*** Opening The records ***
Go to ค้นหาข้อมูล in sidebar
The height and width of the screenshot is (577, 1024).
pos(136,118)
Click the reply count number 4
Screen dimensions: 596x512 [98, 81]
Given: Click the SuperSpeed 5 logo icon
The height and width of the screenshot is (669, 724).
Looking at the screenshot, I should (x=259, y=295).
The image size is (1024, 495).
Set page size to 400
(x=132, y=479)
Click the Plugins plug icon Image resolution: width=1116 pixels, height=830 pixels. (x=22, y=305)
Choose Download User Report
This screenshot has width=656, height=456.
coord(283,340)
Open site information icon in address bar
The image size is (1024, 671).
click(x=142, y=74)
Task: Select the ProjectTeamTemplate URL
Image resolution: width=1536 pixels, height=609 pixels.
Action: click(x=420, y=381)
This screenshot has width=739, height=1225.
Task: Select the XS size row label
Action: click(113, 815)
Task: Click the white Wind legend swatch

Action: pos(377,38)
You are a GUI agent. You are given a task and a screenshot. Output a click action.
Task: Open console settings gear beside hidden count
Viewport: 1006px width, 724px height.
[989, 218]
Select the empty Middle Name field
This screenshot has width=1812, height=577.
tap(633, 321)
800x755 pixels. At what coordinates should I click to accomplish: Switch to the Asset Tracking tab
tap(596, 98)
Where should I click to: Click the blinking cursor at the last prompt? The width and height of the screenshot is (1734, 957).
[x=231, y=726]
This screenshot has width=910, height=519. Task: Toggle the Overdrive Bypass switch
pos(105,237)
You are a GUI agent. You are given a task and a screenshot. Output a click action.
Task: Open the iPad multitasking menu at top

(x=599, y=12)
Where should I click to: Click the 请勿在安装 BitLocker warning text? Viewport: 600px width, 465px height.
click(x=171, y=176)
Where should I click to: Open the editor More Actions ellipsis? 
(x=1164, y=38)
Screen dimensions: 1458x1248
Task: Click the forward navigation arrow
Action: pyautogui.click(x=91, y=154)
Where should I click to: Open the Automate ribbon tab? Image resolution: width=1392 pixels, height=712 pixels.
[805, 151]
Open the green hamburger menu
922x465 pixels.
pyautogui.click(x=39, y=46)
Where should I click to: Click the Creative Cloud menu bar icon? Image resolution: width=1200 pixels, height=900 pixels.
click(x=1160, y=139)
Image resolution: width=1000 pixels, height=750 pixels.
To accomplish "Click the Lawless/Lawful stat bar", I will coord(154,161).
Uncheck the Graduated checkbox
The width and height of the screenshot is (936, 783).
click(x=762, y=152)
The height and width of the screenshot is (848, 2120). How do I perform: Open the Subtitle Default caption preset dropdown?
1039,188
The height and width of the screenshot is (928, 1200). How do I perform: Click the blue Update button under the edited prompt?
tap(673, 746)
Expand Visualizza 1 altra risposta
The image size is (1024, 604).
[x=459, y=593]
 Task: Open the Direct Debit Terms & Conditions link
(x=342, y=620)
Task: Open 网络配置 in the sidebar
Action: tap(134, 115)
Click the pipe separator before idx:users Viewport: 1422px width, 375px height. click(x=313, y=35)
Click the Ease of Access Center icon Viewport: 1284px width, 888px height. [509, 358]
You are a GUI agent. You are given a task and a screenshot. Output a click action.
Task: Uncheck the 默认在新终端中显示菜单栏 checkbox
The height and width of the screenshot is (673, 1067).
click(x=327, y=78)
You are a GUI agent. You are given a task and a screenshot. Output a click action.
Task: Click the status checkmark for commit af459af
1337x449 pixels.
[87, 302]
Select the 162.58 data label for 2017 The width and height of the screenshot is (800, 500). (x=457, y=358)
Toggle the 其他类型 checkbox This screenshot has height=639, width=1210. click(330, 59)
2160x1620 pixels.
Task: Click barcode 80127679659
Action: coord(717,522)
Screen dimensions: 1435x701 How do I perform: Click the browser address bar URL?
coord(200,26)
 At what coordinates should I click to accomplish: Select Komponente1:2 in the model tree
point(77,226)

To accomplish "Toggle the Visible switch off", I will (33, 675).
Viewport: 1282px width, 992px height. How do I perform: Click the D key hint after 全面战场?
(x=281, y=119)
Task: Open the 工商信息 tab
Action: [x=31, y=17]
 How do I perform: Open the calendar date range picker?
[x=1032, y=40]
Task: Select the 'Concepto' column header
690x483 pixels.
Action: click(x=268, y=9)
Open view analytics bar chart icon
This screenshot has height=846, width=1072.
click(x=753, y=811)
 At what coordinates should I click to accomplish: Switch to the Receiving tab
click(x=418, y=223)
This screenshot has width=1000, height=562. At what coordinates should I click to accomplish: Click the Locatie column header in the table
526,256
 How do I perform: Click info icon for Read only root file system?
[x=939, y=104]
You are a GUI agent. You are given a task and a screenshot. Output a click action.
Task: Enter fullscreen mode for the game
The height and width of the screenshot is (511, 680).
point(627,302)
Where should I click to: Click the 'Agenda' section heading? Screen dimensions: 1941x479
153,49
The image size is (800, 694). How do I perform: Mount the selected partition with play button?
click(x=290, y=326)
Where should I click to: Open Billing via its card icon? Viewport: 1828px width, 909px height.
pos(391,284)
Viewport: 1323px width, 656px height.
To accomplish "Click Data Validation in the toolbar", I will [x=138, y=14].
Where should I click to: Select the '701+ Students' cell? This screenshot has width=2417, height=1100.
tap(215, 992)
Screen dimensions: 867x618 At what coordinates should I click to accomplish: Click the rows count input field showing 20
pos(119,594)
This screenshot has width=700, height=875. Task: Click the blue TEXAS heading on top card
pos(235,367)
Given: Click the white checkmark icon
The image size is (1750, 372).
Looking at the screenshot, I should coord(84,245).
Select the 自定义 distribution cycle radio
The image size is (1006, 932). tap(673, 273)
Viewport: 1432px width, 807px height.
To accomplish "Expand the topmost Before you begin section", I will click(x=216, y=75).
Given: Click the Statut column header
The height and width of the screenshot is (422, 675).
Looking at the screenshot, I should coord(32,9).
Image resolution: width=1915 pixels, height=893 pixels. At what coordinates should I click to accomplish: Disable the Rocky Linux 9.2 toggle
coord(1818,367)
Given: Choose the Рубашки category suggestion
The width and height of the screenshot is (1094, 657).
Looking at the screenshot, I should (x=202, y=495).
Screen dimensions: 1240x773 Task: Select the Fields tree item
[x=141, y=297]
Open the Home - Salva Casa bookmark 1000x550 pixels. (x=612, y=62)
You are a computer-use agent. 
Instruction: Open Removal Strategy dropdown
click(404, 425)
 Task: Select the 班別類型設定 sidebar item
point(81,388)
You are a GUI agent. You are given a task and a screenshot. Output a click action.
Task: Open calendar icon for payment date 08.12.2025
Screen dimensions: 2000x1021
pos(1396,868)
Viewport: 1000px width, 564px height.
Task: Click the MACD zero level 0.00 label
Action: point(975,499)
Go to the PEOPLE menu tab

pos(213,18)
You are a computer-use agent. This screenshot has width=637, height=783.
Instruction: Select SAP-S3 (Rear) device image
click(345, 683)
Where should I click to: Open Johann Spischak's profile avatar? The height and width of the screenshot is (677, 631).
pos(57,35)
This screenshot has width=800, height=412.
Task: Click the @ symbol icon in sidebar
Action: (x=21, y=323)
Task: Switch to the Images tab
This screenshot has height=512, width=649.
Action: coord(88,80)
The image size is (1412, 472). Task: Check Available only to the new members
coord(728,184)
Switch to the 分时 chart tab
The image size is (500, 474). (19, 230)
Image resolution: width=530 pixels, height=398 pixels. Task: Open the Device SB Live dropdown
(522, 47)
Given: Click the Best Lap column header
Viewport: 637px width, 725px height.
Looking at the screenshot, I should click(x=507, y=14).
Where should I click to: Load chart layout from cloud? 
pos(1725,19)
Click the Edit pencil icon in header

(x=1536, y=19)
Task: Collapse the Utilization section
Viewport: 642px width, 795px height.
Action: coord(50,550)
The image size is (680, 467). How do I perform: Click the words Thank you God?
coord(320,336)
*** Closing The records ***
Read the data above and pull out each line that holds the string "computer".

Written answer
You are a computer-use agent. 
You are a computer-use agent. This screenshot has width=637, height=783.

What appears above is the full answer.